It’s not like the aggressive Fox questioning should have been a surprise. In the days leading up to the debate, Trump’s advisers expected Fox to be tough, especially Kelly, whom Trump has tangled with in the past. Earlier this week I reported that Trump’s friend Rudy Giuliani reached out to Ailes to ask that Kelly be fair to Trump. (Giuliani denied this.) In a phone call with a friend the other day, Trump grumbled about Fox’s on-air treatment of him. But even Trump’s campaign was taken aback by the intensity of the debate questions. Campaign lawyer Michael Cohen tweeted that it was a “total setup” designed to “lower #Trump2016 high poll numbers.” Another Trump adviser told me that the debate was “vicious” and a “hit job.”
It’s unclear what, ultimately, convinced Ailes to let his moderators go after Trump. He may have wanted to shoot first to prevent Trump from damaging Fox in a live situation, as they say in the business. Perhaps Murdoch got to Ailes. Or, perhaps, Ailes just wanted good television. (Fox did not respond to a request for comment.)

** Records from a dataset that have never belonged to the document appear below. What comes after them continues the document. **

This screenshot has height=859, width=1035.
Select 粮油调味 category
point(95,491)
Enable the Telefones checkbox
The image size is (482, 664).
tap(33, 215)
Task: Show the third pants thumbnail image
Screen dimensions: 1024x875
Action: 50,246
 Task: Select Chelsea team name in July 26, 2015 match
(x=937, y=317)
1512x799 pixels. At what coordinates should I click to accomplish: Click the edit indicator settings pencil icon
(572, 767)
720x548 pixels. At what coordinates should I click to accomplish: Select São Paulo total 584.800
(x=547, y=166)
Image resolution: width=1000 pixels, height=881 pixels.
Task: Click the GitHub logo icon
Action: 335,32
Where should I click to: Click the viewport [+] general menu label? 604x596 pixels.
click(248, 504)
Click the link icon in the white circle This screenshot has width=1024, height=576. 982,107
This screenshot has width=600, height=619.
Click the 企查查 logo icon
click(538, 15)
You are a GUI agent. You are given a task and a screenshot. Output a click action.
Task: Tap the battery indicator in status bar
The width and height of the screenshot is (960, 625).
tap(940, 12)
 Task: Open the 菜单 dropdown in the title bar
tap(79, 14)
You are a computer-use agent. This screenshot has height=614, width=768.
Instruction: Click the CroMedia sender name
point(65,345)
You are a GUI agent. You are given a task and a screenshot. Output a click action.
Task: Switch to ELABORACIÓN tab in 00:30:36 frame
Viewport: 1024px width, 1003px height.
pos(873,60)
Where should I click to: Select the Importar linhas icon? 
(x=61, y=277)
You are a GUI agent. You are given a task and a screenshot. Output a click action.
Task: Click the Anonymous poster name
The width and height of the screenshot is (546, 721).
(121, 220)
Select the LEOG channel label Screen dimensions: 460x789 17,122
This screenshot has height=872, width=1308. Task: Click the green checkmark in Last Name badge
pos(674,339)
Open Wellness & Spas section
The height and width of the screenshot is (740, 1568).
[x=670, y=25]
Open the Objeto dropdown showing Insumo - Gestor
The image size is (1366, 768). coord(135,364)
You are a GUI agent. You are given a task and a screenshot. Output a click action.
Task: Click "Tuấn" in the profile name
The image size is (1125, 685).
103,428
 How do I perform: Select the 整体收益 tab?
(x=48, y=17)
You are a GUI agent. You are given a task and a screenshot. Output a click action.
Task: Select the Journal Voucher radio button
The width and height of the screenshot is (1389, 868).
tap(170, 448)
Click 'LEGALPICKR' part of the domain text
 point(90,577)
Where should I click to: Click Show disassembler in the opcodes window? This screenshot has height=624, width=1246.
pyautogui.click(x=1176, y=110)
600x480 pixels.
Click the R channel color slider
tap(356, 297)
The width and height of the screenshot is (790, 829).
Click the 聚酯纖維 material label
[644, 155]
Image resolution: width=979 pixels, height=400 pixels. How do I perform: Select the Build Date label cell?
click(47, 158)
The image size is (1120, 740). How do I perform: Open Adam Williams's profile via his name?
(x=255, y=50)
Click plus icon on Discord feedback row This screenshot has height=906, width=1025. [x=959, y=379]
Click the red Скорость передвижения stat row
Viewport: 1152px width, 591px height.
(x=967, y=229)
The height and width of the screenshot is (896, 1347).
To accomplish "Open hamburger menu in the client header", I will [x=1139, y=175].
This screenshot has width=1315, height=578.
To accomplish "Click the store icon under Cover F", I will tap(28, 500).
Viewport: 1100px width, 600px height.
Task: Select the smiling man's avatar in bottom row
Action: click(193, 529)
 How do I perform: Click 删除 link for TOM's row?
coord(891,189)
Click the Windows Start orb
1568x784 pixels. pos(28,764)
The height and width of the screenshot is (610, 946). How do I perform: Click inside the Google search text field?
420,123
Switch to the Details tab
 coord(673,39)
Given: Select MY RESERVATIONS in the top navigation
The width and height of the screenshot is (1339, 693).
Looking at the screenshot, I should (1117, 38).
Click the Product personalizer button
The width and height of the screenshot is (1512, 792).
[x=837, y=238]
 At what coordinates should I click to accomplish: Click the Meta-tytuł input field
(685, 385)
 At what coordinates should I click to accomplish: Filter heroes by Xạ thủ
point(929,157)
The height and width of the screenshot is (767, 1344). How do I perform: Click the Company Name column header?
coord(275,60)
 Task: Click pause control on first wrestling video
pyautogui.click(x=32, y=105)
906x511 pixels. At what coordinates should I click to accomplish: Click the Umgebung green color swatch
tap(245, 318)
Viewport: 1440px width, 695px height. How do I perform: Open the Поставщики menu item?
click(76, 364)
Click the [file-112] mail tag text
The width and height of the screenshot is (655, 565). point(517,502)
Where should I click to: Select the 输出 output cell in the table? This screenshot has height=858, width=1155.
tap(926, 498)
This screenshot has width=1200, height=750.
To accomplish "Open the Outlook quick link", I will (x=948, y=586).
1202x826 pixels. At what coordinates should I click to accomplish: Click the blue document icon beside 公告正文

For Trump, whether this is a flesh wound or something deeper is also unclear. He’s surged to the top of the polls by winning every fight he’s picked so far. But for Trump’s troubled campaign, Ailes could prove to be a tougher opponent than any he’s faced. After all, no other candidate controls the television network that reaches the biggest block of primary voters. Those are the kind of poll numbers that are tough to beat.